Continue the biography of Richard Borcherds from the point where it stops.

SUPPLIED PASSAGE:
........
British-American mathematician (born 1959)

Richard Ewen Borcherds (/ˈbɔrtʃərdz/; born 29 November 1959) is a British mathematician currently working in quantum field theory. He is known for his work in lattices, group theory, and infinite-dimensional algebras, for which he was awarded the Fields Medal in 1998. He is well known for his proof of monstrous moonshine using ideas from string theory.

== Early life and education ==
Borcherds was born in Cape Town, South Africa, but the family moved to Birmingham in the United Kingdom when he was six months old.

Borcherds was educated at King Edward's School, Birmingham. As a student, Borcherds won a gold medal, silver medal, and special prize in the International Mathematical Olympiad. He attended university at Trinity College, Cambridge, where he studied under John Horton Conway.

== Career ==
After receiving his doctorate in 1985, Borcherds has held various alternating positions at Cambridge and the University of California, Berkeley, serving as Morrey assistant professor of mathematics at Berkeley from 1987 to 1988. He was a Royal Society University Research Fellow. From 1996 he held a Royal Society Research Professorship at Cambridge before returning to Berkeley in 1999 as professor of mathematics.

== Mathematical work ==
He did notable work on the Monstrous moonshine theory.
........
SOURCE INFORMATION:
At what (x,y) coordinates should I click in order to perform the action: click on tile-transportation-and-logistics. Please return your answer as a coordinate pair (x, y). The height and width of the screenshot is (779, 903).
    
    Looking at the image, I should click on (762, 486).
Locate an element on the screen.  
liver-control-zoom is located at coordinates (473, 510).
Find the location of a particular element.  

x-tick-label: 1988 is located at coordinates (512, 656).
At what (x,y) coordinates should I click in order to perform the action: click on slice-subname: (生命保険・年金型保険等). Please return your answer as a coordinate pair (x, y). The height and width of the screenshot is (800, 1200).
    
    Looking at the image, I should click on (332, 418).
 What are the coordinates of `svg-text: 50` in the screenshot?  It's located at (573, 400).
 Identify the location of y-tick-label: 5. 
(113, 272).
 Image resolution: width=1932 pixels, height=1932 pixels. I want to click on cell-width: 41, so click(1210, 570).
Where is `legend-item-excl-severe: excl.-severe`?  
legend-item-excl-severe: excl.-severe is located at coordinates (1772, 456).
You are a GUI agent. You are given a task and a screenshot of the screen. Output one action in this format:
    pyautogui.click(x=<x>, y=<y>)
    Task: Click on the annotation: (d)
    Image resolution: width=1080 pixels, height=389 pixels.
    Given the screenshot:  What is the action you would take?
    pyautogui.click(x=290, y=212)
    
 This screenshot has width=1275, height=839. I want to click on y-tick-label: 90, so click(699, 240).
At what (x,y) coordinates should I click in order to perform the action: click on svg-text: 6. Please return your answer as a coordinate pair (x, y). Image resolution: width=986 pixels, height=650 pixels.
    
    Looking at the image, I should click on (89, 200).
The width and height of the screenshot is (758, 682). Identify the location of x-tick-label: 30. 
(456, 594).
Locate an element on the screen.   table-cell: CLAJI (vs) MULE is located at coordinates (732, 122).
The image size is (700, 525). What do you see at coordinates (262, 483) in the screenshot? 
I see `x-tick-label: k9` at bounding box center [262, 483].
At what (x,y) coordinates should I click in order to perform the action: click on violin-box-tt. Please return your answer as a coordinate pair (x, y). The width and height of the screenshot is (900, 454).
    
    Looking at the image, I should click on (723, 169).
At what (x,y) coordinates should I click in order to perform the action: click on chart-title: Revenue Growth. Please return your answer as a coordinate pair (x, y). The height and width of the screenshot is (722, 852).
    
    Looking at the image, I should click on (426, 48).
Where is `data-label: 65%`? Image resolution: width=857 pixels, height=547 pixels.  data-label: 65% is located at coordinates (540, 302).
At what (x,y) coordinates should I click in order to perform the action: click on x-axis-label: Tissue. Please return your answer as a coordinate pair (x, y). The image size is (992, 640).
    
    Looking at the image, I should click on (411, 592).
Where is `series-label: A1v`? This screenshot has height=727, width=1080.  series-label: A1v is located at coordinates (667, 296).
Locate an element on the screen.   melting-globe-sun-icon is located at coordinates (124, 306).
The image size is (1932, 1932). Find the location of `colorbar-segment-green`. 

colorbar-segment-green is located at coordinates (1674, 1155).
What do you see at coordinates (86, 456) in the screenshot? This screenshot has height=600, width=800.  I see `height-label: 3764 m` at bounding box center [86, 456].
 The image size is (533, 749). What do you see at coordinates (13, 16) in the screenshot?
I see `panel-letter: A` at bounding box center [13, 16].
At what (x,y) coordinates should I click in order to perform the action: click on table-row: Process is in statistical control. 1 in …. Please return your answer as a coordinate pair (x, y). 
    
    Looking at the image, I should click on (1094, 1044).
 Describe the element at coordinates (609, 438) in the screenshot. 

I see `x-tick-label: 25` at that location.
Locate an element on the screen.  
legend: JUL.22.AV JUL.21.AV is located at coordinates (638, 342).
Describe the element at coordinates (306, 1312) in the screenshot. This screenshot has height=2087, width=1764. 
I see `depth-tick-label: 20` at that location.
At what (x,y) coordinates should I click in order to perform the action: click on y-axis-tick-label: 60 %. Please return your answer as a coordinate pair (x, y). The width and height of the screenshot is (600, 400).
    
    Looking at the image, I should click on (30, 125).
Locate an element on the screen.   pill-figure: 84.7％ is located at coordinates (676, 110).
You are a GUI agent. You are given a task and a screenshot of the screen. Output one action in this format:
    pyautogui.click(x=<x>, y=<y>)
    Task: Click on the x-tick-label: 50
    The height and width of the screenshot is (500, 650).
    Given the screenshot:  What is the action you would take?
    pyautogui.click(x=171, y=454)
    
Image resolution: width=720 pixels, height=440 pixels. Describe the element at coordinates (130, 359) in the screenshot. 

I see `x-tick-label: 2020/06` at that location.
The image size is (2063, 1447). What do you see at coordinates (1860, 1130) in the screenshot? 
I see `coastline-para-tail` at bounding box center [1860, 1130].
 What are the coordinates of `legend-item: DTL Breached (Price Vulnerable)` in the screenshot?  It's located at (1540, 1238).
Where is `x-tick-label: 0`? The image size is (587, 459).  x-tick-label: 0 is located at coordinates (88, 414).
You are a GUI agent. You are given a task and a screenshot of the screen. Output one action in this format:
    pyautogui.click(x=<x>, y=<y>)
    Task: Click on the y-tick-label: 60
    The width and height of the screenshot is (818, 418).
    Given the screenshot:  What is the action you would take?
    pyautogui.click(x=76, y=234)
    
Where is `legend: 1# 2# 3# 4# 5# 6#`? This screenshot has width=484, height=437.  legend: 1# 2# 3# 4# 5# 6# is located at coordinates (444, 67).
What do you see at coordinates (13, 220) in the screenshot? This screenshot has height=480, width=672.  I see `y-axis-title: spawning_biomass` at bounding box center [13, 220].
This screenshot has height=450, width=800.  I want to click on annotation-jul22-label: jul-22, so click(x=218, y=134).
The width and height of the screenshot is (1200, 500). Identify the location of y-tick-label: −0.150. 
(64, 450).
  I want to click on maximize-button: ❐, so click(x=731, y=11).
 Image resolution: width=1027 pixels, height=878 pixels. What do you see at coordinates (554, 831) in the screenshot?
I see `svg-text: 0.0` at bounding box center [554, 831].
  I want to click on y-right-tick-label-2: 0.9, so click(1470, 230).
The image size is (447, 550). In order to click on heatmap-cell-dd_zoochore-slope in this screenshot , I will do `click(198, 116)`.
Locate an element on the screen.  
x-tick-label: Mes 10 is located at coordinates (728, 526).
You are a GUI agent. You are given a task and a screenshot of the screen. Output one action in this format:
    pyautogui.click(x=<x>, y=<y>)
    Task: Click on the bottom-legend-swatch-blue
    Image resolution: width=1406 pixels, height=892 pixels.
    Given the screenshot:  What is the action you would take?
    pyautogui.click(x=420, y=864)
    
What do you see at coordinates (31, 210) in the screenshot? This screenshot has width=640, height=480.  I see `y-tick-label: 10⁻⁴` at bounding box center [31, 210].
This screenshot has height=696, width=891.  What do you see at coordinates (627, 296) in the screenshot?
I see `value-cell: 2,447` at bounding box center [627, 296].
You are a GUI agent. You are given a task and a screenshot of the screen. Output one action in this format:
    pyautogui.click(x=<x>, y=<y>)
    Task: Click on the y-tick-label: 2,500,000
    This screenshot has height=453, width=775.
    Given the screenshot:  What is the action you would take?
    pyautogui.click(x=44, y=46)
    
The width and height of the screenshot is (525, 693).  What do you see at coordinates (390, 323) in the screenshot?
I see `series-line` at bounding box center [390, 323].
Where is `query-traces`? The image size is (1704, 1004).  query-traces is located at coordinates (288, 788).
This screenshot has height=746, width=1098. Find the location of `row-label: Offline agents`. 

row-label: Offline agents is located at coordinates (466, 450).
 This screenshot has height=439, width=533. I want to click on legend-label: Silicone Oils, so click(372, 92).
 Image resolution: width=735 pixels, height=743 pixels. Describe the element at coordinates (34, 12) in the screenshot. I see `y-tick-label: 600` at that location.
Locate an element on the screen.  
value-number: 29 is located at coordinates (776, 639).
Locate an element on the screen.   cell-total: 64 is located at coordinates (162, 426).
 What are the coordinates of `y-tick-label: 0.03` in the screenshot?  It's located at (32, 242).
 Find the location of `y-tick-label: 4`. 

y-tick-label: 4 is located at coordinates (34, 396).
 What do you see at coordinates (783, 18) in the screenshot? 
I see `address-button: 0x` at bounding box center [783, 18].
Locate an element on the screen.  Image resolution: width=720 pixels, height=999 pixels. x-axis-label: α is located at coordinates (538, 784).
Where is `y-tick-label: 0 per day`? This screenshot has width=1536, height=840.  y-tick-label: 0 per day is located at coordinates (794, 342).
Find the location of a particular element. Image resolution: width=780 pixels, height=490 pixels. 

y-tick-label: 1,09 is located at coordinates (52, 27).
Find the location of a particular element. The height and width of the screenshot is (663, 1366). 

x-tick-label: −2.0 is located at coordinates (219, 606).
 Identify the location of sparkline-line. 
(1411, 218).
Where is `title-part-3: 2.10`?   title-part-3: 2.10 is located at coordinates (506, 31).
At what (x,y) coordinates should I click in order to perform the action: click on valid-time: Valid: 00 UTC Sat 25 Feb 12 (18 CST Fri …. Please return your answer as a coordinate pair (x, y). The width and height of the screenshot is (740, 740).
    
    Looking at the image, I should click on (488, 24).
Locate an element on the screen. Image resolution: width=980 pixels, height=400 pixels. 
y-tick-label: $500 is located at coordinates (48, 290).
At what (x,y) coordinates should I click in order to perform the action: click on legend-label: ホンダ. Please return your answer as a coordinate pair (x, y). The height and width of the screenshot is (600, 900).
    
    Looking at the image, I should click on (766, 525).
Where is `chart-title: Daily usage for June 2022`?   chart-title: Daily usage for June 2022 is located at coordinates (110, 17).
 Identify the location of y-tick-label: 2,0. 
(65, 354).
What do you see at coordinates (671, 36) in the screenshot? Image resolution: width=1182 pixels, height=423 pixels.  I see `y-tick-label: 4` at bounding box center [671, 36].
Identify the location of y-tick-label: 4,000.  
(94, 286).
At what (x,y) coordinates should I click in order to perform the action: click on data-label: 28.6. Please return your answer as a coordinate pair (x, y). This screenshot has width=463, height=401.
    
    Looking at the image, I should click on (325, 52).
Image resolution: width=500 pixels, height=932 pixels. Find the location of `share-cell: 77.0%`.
........
RESPONSE:
He introduced vertex algebras.

== Autism ==

An interview with Simon Singh for The Guardian, in which Borcherds suggested he might have some sort of traits possibly associated with Asperger syndrome, led to a chapter about him in a book on autism by Simon Baron-Cohen. Baron-Cohen insinuated that while Borcherds may have had autistic traits, he did not meet a formal diagnosis of Asperger's syndrome.

== Awards and honours ==
In 1992 Borcherds was one of the first recipients of the EMS prizes awarded at the first European Congress of Mathematics in Paris, and in 1994 he was an invited speaker at the International Congress of Mathematicians in Zurich. In 1994, he was elected to be a Fellow of the Royal Society. In 1998 at the 23rd International Congress of Mathematicians in Berlin, Germany he received the Fields Medal together with Maxim Kontsevich, William Timothy Gowers and Curtis T. McMullen. The award cited him "for his contributions to algebra, the theory of automorphic forms, and mathematical physics, including the introduction of vertex algebras and Borcherds' Lie algebras, the proof of the Conway-Norton moonshine conjecture and the discovery of a new class of automorphic infinite products." In 2012 he became a fellow of the American Mathematical Society, and in 2014 he was elected to the National Academy of Sciences.